The second issue related to errors is the way the gulp-jshint package handles error events. Basically, if you don’t allow for it, an error that jshint catches will stop the gulp.watch task, which is annoying if you are continually working in a file and have to constantly restart your watch task. The solution, for now, as best I could tell, is to explicitly add an end event to the stream. I did this by adding a simple error handler callback:

function errorHandler(error) {
  this.emit("end");
}

And then in the jshint task, calling it like so:

.pipe(jshint()).on('error', errorHandler)

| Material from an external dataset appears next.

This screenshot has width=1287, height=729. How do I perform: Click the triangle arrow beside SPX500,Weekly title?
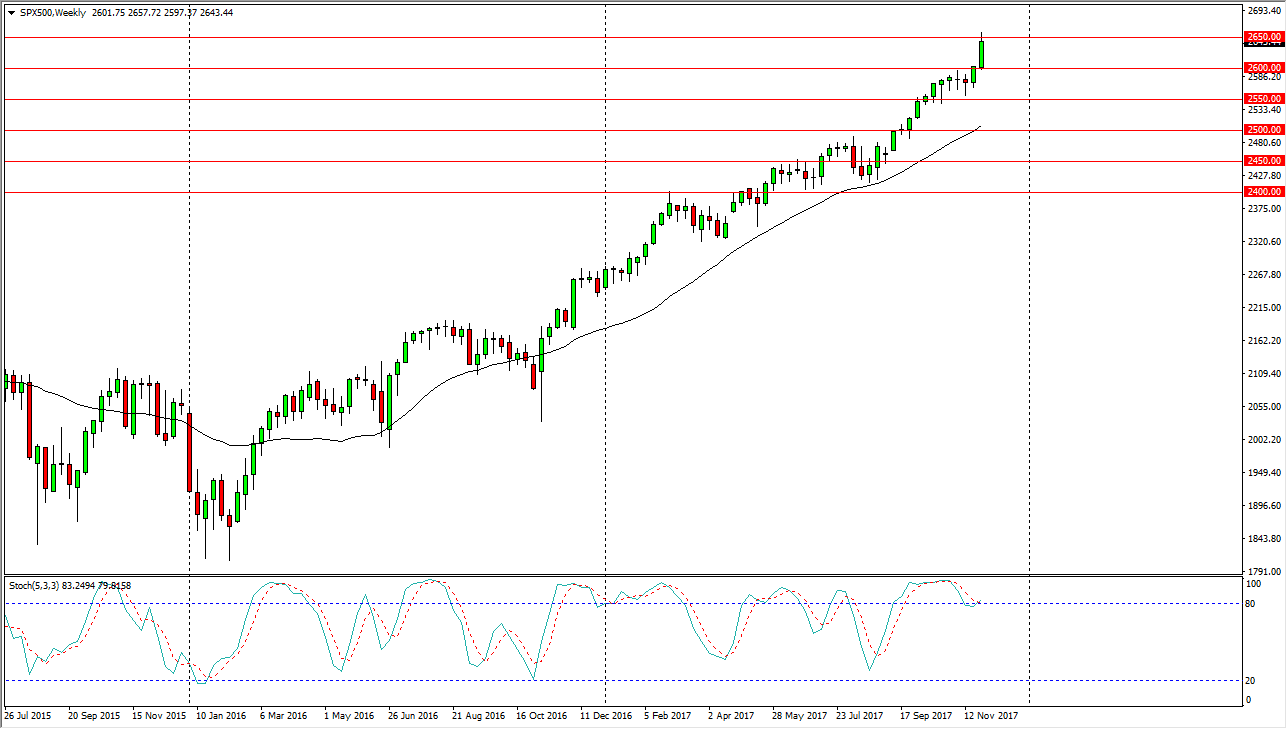click(11, 13)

The final problem I ran into is how to define a set order for tasks. Again, the asynchronous nature of Gulp means that without defining an order, there is no guarantee the task you want to run first in a set of tasks will actually run or complete first. This is important in the build task, mainly, because before copying over HTML and minifying and concatting JS files I first want to clear out the dist/ folder of any old builds. This is also thankfully well-defined in the Gulp documentation, but the way you do it is write a task that accepts another task as a dependency. In my case, I wrote a build task and had it depend on a bunch of other tasks that handle all the separate pieces of the build, like a single task to simply copy the CSS over. Inside those dependent task definitions, though, I also gave them all a dependency: the empty-dist task, which is the task that actually clears out the dist/ folder in case there was anything left over from an old build. Even though all of the tasks have empty-dist as a dependency, it only runs once, and it runs in the correct order: before everything else.

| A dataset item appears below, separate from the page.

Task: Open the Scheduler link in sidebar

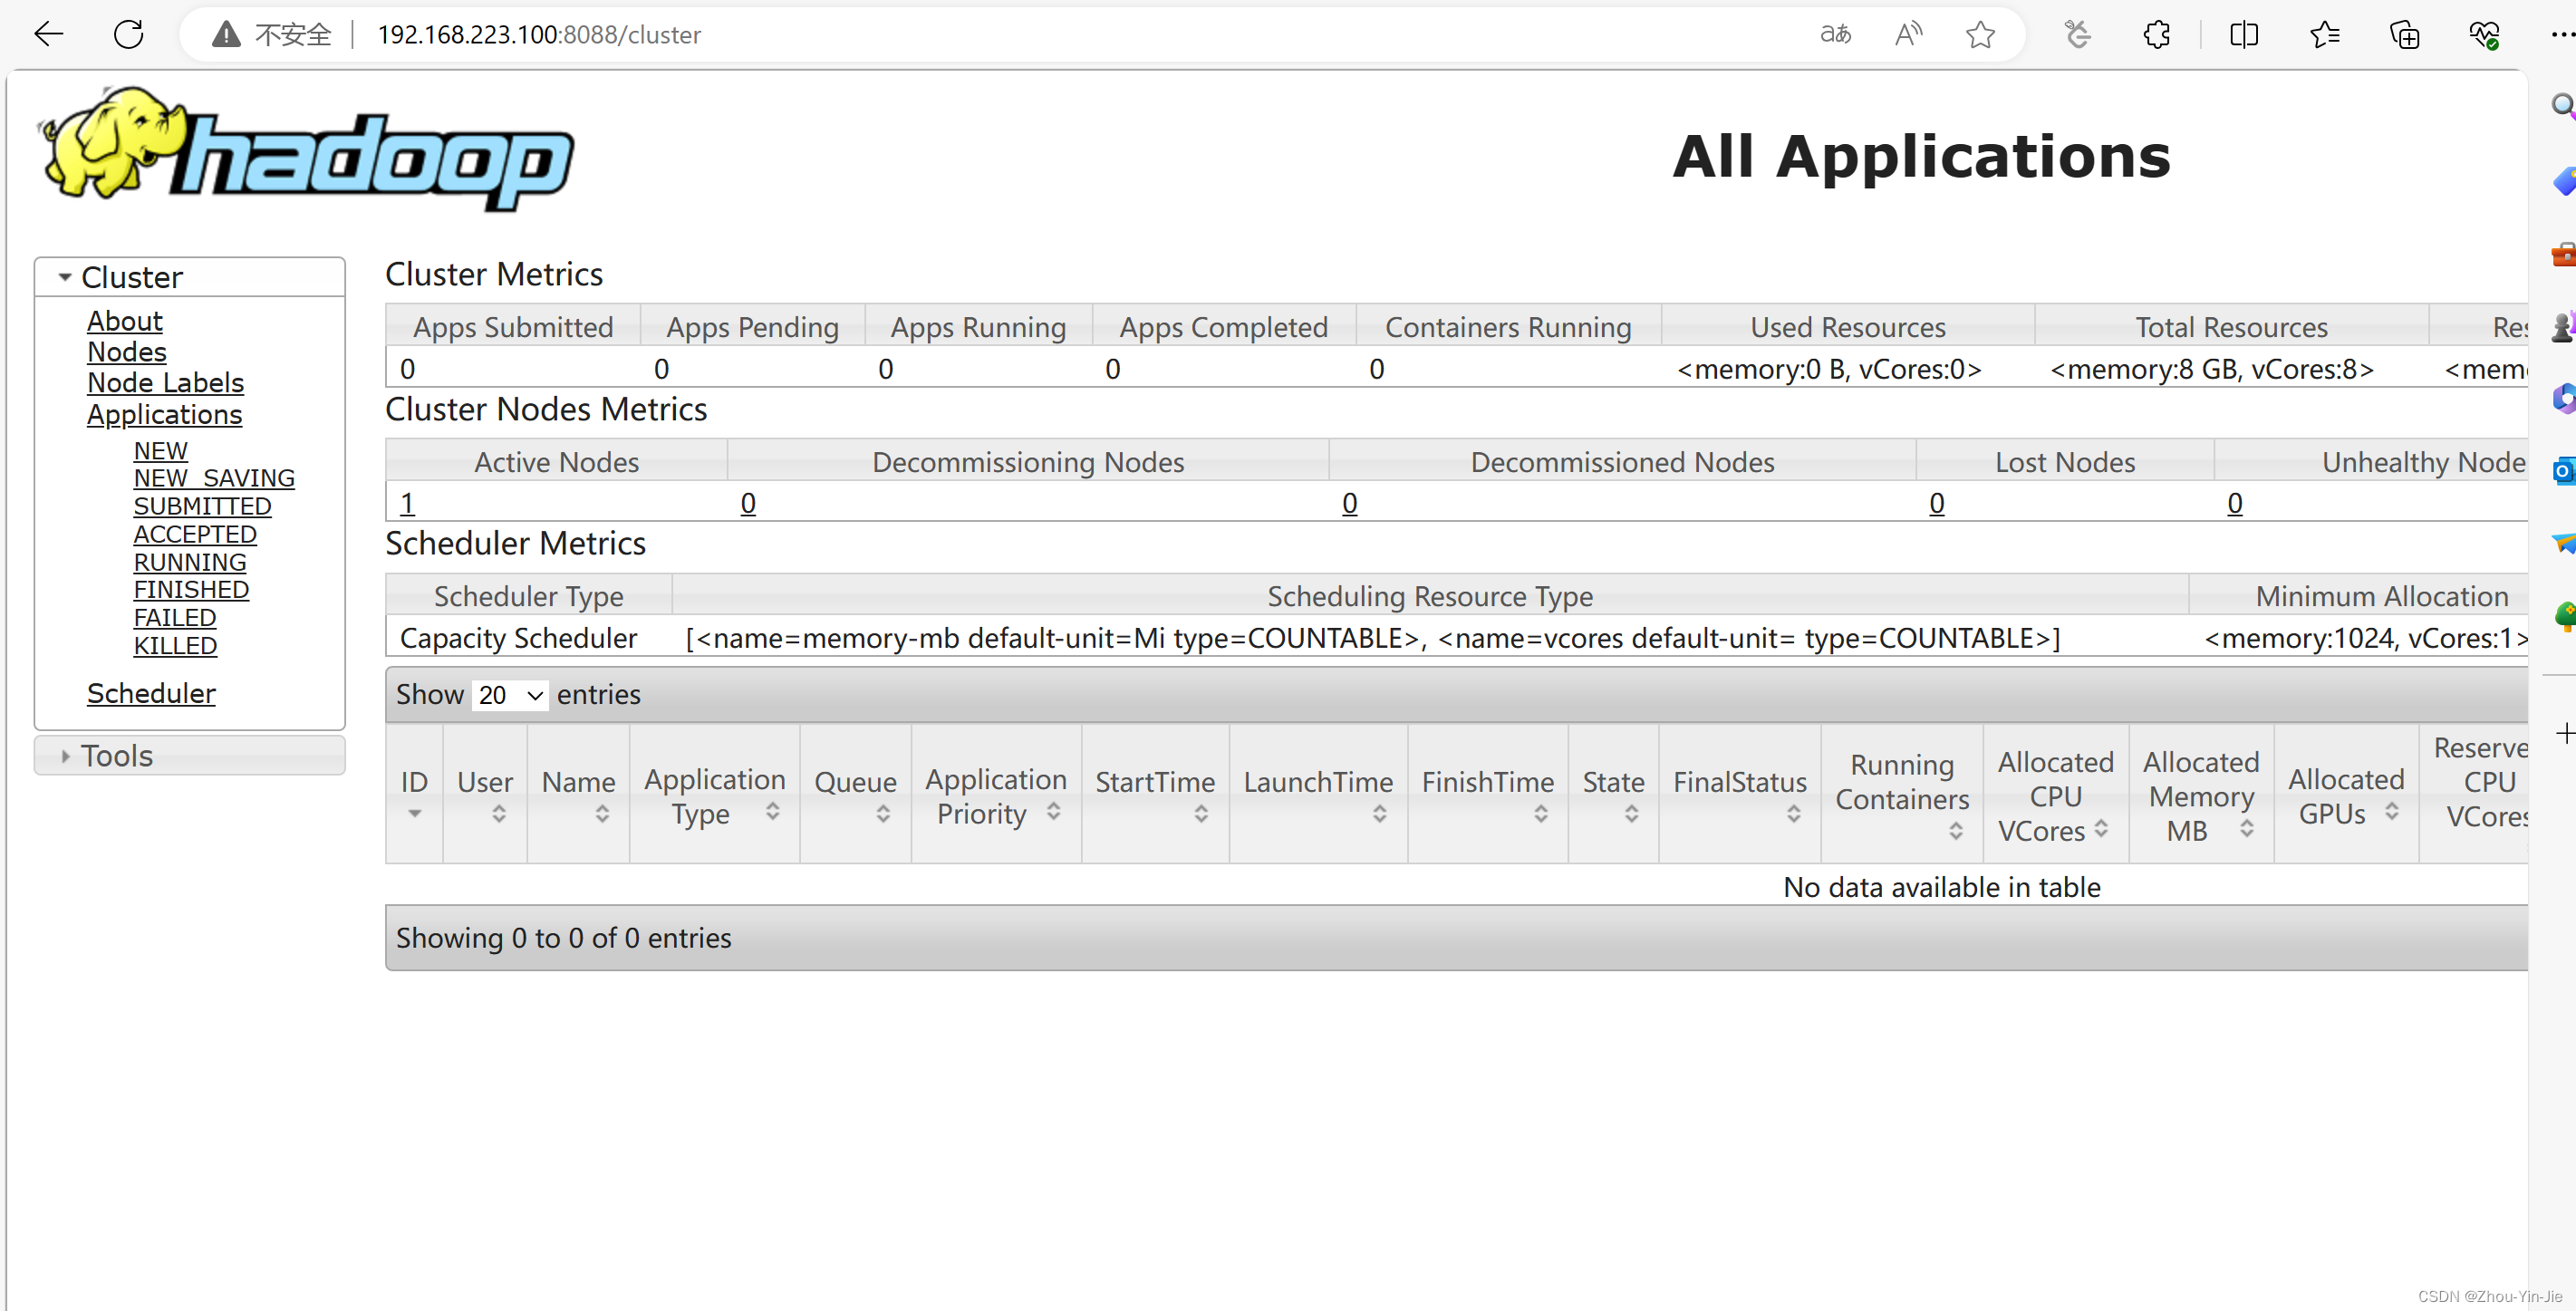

Here is an example from my gulpfile. First, the build task, with all its dependencies defined in an array. After all those tasks run does the anonymous function run and the build task is complete. In this case, the anonymous function handles JavaScript uglifying:

gulp.task(
  "build",
  ["bower-files", "copy-css", "copy-server", "copy-html-files"],
  function () {
    return gulp
      .src(["./app/public/js/**/*.js", "!./app/public/bower_components/**"])
      .pipe(ngAnnotate())
      .pipe(uglify())
      .pipe(concat("app.min.js"))
      .pipe(gulp.dest(paths.build.js));
  }
);

Next is an example of a dependent task from above, which in turn has empty-dist as a dependency. Before copy-css begins, empty-dist must run. All the dependencies from above have empty-dist as a dependency themselves.

gulp.task("copy-css", ["empty-dist"], function () {
  return gulp.src("./app/public/css/*.css").pipe(gulp.dest("dist/public/css"));
});

And that’s an introduction to Gulp and to my basic app skeleton framework. Let me know if you use it or if you have any other comments!